The Scaffolding Protein CG-NAP/AKAP450 Is a Critical Integrating Component of the LFA-1-Induced Signaling Complex in Migratory T Cells

• Published in: Journal of Immunology Vol. 175; no. 12; pp. 7811 - 7818
• Main Authors: El Homasany, Basma Salah El Din, Volkov, Yuri, Takahashi, Mikiko, Ono, Yoshitaka, Keryer, Guy, Delouvee, Annie, Looby, Eileen, Long, Aideen, Kelleher, Dermot
• Format: Journal Article
• Language: English
• Published: United States Am Assoc Immnol 15.12.2005
• Subjects: A Kinase Anchor Proteins; Adaptor Proteins, Signal Transducing - metabolism; Adaptor Proteins, Signal Transducing - physiology; Cell Line, Tumor; Cells, Cultured; Centrosome - metabolism; Chemotaxis, Leukocyte; Cytoskeletal Proteins - metabolism; Cytoskeletal Proteins - physiology; Golgi Apparatus - metabolism; Humans; Lymphocyte Function-Associated Antigen-1 - metabolism; Lymphocyte Function-Associated Antigen-1 - physiology; Microtubules - metabolism; Multiprotein Complexes - physiology; Signal Transduction; T-Lymphocytes - cytology; T-Lymphocytes - physiology
• ISSN: 0022-1767; 1550-6606; 1365-2567
• DOI: 10.4049/jimmunol.175.12.7811

T cell migration represents a complex highly coordinated process involving participation of surface receptor/ligand interactions, cytoskeletal rearrangements, and phosphorylation-dependent signaling cascades. Members of the A-kinase anchoring protein (AKAP) family of giant scaffolding proteins can assemble and compartmentalize multiple signaling and structural molecules thereby providing a platform for their targeted positioning and efficient interactions. We characterize here the expression, intracellular distribution, and functional role of the scaffolding protein CG-NAP (centrosome and Golgi localized protein kinase N-associated protein)/AKAP450 in the process of active T cell motility induced via LFA-1 integrins. This protein is predominantly localized at the centrosome and Golgi complex. T cell locomotion triggered by LFA-1 ligation induces redistribution of CG-NAP/AKAP450 along microtubules in trailing cell extensions.
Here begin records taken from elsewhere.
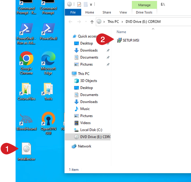Open the Tools folder on desktop

tap(48, 89)
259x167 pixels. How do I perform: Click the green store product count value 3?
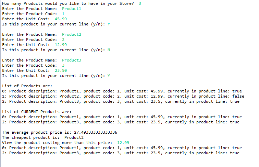tap(140, 3)
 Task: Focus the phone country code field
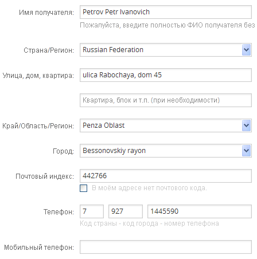[92, 211]
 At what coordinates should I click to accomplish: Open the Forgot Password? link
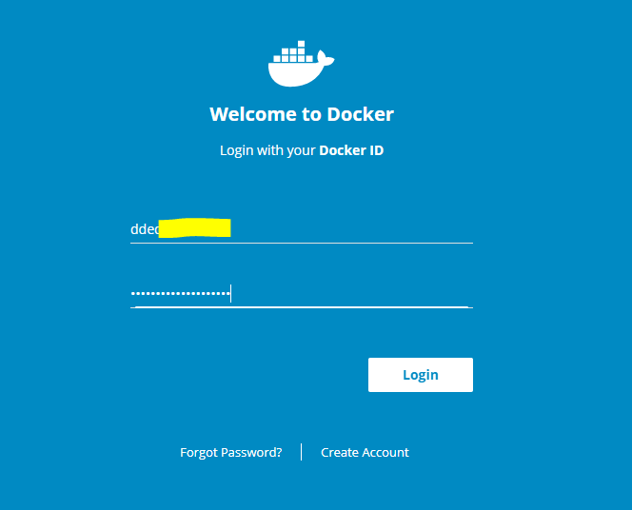(x=231, y=452)
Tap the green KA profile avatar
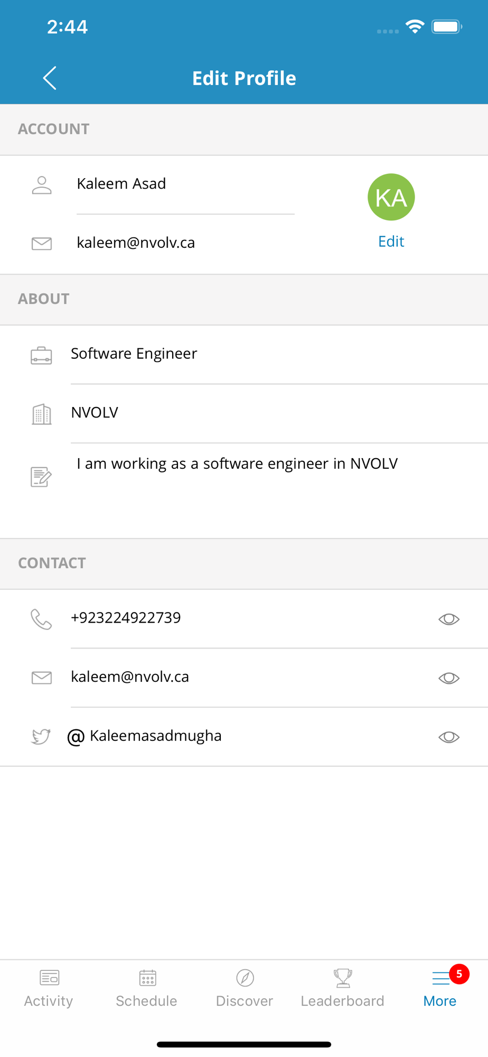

Using an original in situ immunoprecipitation approach, we show that CG-NAP/AKAP450 is physically associated with LFA-1 in the multimolecular signaling complex also including tubulin and the protein kinase C beta and delta isoenzymes. CG-NAP/AKAP450 recruitment to this complex was specific for the T cells migrating on LFA-1 ligands, but not on the beta(1) integrin ligand fibronectin. Using the GFP-tagged C-terminal CG-NAP/AKAP450 construct, we demonstrate that expression of the intact CG-NAP/AKAP450 and its recruitment to the LFA-1-associated multimolecular complex is critically important for polarization and migration of T cells induced by this integrin.